3 Steps to a Social Media Strategy for the Contact Center

3 Steps to a Social Media Strategy for the Contact Center

These days, contact centers have more than enough to contend with. Corporate expectations are high, and staff is expected to handle increasing call volumes with reduced budgets. What’s more, the burden of supporting social media channels has added extra complexity and additional responsibilities to the mix.

Currently, it’s not enough for companies to simply have a social media presence. Consumers expect companies to engage with them via social media in a meaningful way. In other words, they expect the same level of response regardless of whether the channel is Facebook, Twitter or a phone call.

Successfully embracing social media in the contact center requires a strategic approach – here are 3 steps toward developing a social media strategy you can use.

1) Allocate Sufficient Resources

Just as with any other endeavor, planning and forecasting is key. Understanding the level and volume of interactions required to serve customers over social media is critical, allowing you to appropriately staff up to meet the demand. Just as you wouldn’t ignore inbound phone calls, don’t let tweets go unanswered due to a lack of resources.

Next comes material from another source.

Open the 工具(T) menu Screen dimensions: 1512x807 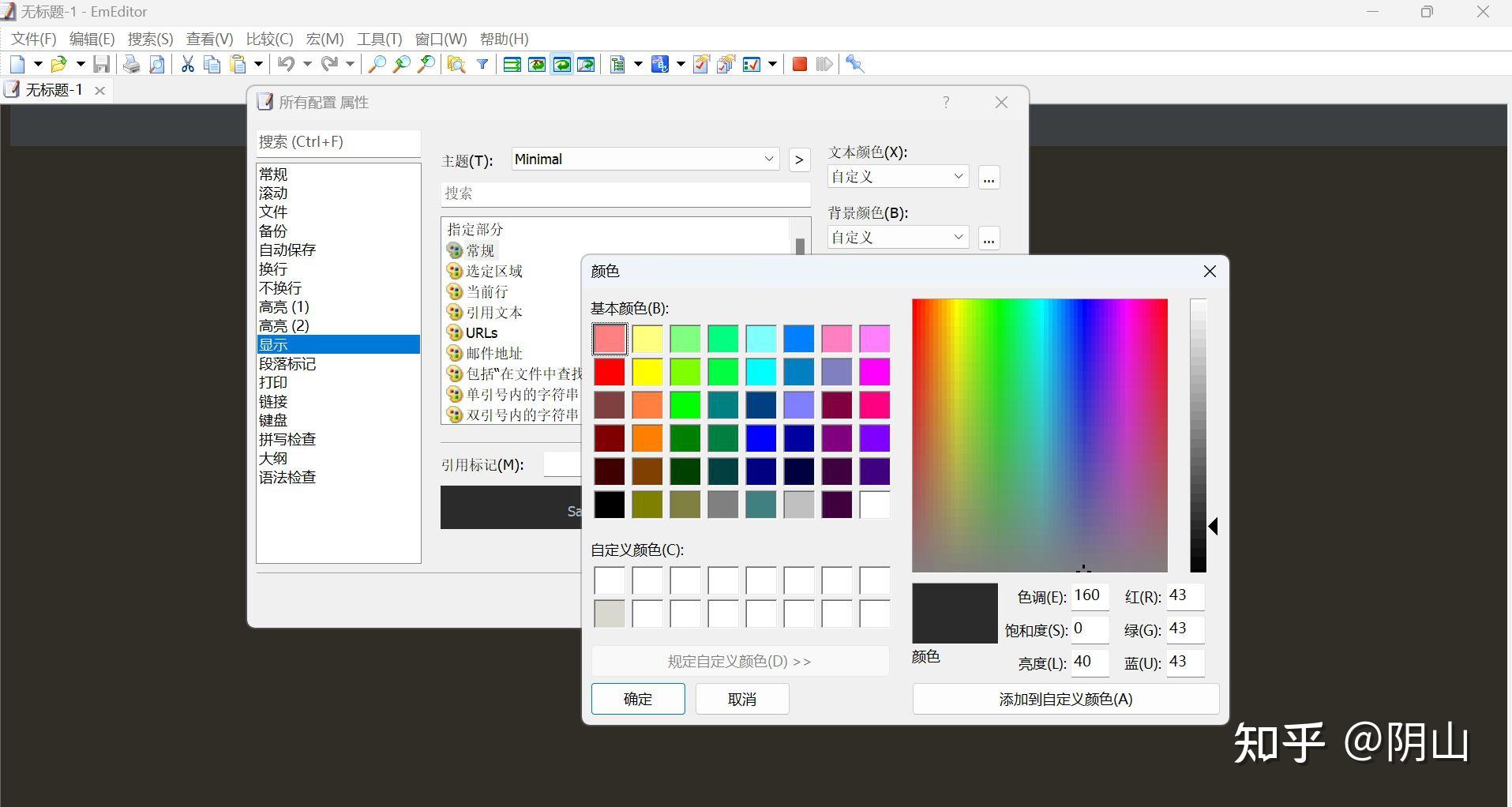pos(379,38)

In the same vein, be sure to allocate resources both to develop and review service levels. Contact centers depend on metrics to chart their success, and putting a framework around social channels is just as important as it is to handling inbound calls.

2) Train, Train, Train

As with any customer-facing process, proper training is imperative to achieving a high level of customer service. Even though agents may be familiar with social media from a personal perspective, coaching is required to teach them how to handle communications from a corporate perspective. Properly trained, agents will know how and when to respond, and when to consider issues fully resolved.

3) Know When to Escalate

Social media isn’t a one-size-fits-all solution for customer care: There are advantages and limitations to every channel, and the key to success is knowing how and when to escalate the conversation to another channel.

For example, communication over Twitter is inherently restricted to 140 characters, which limits the ability of your contact center to solve complex problems. So while consumers may prefer the channel out of convenience, successfully resolving issues will often require a phone call. (Note: tools like Fonolo’s Web Rescue allow social or chat agents to escalate a conversation to voice, by triggering an automated call-back from a telephone-based agent to the customer, while passing contextual information.)